Copy, from the data below, every line that has "will" in it.

• **Stored dataset items**:
* * * * * * * * *
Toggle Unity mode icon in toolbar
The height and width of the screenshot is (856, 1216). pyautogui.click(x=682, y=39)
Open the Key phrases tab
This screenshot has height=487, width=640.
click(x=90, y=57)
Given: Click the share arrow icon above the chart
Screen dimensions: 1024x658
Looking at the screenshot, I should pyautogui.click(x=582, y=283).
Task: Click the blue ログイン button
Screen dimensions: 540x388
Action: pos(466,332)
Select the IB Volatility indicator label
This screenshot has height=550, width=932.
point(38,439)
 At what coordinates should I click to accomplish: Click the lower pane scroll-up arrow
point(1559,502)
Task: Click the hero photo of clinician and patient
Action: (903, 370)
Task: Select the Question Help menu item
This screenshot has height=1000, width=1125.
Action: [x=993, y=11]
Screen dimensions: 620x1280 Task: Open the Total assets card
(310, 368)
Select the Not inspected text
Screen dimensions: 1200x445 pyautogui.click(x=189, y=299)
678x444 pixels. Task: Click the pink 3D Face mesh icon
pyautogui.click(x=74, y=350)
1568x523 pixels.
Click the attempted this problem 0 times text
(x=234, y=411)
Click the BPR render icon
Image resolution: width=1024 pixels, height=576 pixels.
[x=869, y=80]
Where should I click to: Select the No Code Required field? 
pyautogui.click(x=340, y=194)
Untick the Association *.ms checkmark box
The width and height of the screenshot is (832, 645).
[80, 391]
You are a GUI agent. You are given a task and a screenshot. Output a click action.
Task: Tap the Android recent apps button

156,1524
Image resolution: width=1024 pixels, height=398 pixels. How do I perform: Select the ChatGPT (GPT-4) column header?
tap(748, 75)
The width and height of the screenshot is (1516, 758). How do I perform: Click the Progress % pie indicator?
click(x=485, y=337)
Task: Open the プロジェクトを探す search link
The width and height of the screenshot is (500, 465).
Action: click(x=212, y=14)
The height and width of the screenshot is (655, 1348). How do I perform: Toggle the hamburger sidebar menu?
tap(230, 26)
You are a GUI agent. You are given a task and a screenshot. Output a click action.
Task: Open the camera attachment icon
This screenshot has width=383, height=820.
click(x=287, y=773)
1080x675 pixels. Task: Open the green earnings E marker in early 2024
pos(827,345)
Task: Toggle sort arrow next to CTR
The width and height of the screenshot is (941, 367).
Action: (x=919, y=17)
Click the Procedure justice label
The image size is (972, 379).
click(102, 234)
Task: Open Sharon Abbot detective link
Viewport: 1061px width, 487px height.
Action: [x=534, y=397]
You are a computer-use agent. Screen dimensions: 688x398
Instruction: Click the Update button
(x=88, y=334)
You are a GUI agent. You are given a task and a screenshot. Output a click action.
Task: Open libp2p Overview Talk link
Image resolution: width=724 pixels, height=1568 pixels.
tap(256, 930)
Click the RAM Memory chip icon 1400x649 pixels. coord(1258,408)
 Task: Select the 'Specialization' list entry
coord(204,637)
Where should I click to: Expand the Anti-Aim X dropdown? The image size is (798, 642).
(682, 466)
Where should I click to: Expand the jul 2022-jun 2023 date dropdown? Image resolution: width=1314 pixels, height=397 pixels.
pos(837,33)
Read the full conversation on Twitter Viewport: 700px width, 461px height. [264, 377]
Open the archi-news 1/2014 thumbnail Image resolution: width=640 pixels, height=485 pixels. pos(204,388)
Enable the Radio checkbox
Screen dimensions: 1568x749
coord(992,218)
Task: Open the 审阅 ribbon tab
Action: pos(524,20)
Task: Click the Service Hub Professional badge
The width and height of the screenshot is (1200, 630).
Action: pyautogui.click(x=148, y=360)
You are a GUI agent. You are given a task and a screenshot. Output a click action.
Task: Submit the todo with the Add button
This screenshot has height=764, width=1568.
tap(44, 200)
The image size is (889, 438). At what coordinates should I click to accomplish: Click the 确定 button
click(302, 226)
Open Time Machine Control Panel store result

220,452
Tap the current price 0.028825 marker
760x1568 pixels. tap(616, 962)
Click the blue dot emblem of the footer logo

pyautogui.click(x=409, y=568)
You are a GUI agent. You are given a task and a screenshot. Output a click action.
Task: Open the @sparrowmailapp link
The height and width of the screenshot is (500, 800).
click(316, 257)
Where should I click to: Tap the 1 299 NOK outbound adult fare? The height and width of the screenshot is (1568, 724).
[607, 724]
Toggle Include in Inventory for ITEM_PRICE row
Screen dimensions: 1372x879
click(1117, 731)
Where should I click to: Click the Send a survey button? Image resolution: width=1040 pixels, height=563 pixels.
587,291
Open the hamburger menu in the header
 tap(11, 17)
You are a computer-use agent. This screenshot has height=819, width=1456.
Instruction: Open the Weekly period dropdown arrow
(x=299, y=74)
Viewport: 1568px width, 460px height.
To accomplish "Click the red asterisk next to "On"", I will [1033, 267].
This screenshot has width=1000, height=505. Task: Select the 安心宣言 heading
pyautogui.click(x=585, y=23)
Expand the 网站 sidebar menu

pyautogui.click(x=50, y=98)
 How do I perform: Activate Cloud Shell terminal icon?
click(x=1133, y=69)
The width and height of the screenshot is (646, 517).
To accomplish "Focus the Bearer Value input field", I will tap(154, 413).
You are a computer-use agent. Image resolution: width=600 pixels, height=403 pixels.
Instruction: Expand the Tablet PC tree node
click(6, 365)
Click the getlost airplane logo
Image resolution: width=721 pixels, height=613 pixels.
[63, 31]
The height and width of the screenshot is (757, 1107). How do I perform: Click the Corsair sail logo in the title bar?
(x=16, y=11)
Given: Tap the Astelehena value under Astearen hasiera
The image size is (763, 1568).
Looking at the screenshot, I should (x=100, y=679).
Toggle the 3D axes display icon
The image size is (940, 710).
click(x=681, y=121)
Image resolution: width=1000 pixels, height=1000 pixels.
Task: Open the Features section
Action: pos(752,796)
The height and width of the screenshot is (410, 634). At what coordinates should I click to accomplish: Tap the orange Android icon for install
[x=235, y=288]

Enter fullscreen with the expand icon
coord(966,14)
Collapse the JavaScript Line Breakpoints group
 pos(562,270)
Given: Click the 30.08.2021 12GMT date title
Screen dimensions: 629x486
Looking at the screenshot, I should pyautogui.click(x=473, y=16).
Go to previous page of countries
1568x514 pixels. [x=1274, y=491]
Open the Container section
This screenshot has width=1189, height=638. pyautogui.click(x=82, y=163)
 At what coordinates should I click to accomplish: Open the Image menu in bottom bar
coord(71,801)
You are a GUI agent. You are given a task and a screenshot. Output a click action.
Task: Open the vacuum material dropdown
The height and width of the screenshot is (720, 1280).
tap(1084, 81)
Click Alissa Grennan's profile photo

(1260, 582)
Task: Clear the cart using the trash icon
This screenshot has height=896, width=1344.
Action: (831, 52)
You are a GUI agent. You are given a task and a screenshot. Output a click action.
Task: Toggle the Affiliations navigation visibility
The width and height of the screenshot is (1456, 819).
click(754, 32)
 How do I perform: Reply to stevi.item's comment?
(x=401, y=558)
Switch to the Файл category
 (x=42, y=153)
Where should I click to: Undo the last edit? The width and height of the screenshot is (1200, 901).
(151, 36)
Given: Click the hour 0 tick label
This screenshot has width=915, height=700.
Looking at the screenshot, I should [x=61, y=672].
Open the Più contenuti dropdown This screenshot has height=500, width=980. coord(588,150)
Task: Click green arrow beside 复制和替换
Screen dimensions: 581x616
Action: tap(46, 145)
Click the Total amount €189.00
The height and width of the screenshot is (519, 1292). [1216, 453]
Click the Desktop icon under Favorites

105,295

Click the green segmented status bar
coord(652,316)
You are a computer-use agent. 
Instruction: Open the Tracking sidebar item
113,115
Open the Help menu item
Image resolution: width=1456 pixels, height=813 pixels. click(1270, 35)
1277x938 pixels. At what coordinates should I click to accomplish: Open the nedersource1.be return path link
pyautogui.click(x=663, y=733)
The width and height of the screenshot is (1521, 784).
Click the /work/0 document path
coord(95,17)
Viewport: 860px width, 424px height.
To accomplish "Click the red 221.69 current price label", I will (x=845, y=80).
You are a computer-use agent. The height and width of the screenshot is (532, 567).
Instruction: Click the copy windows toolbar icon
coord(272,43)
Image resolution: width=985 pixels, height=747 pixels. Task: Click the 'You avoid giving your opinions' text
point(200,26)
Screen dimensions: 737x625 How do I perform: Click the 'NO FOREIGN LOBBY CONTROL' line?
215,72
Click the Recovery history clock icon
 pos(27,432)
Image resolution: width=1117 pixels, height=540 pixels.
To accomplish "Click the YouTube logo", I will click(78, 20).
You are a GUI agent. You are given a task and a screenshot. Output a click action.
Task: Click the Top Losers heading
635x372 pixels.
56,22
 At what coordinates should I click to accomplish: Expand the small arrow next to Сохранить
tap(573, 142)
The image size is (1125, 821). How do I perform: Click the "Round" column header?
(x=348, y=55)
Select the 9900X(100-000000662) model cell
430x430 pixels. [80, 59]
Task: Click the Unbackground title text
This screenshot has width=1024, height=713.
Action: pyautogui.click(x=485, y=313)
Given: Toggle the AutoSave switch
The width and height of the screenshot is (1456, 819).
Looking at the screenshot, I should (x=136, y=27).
* * * * * * * * *
• **Response box**:
To accomplish "Click the red asterisk next to "On"", I will [1033, 267].
To accomplish "Focus the Bearer Value input field", I will tap(154, 413).
To accomplish "Click the red 221.69 current price label", I will (x=845, y=80).
To accomplish "Click the YouTube logo", I will click(78, 20).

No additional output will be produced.